Sponsored by International Center for Critical Theory, PKU-NYU; China House; Department of East Asian Studies; and Department of Comparative Literature, New York University; and Department of Chinese Language and Literature, and the Graduate School, Peking University


November 5th (Saturday)--November 6th (Sunday), 2011
Location: Kimmel Center 914 (60 Washington Square South)

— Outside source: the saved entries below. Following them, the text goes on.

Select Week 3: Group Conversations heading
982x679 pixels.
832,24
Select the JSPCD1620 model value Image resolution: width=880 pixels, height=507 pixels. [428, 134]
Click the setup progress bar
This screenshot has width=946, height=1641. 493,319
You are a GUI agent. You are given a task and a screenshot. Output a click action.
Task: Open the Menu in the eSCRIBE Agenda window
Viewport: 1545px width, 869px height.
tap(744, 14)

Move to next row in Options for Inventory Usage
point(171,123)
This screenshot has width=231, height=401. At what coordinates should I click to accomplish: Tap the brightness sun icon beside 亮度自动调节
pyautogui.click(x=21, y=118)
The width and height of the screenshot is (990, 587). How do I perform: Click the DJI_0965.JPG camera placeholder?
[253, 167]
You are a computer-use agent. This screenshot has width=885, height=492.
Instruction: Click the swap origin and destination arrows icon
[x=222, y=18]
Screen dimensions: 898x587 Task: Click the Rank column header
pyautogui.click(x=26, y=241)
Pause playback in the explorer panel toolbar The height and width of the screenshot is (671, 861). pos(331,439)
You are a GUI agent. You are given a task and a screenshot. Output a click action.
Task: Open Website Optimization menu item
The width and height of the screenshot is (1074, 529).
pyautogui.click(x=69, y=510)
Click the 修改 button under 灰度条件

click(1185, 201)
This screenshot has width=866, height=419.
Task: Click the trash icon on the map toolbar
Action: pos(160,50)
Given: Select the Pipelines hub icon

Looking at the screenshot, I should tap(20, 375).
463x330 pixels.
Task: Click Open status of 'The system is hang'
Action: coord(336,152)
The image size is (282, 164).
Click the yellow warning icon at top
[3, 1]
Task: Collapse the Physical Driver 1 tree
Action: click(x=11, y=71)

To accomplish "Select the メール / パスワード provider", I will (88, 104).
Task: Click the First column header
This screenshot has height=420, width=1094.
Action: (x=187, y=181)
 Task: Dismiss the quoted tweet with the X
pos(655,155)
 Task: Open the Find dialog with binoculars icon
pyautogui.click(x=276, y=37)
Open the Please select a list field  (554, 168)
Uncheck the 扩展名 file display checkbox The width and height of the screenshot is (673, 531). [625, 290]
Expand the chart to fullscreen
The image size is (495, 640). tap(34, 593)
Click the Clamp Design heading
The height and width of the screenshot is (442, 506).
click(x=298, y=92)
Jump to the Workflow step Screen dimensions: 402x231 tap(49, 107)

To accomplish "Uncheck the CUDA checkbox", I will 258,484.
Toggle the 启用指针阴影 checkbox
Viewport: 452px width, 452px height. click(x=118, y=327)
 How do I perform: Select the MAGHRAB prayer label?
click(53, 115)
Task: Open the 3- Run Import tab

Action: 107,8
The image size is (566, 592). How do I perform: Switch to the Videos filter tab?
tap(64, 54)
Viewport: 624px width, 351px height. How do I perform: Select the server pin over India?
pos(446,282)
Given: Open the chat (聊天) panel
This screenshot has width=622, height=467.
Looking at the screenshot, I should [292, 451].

The study of modern Chinese literature has been dominated by scholarly works on fiction and poetry, whereas the essay, considered "the culmination of the literary achievement of the Vernacular Revolution" by veteran May Fourth writers such as Zhou Zuoren and Hu Shi, remains till this day understudied and under-theorized.  Of the essay as a major genre, critical attention as well as popular reading habit gravitate toward the belle lettres, which took roots in New Literature by means of a productive though unmediated borrowing from both the Chinese classical gentry-literati tradition and the traditions of the modern European and Japanese essayistic practice from Montaigne to Tanizaki, with the Anglo-American essayists standing at the very center).  This symposium, which brings together graduate students and faculty from Department of Chinese Language and Literature at Peking University and the Departments of East Asian Studies and of Comparative Literature at New York University into an intimate and sustained dialogue, seeks to give the modern Chinese essayistic tradition a critical attention and scrutiny where it is due, by revisiting the literary production of its central figures, namely the Zhou Brothers--Lu Xun and Zhou Zuoren; by reexamining the stylistic and aesthetic properties of the essay as such; and by probing into the ontological-political space of the essay as it was opened up and institutionalized in the middle of intense socio- and cultural political battles of modern China, which, historically and in the most personal manner, constituted the very the force field in which the essay thrived.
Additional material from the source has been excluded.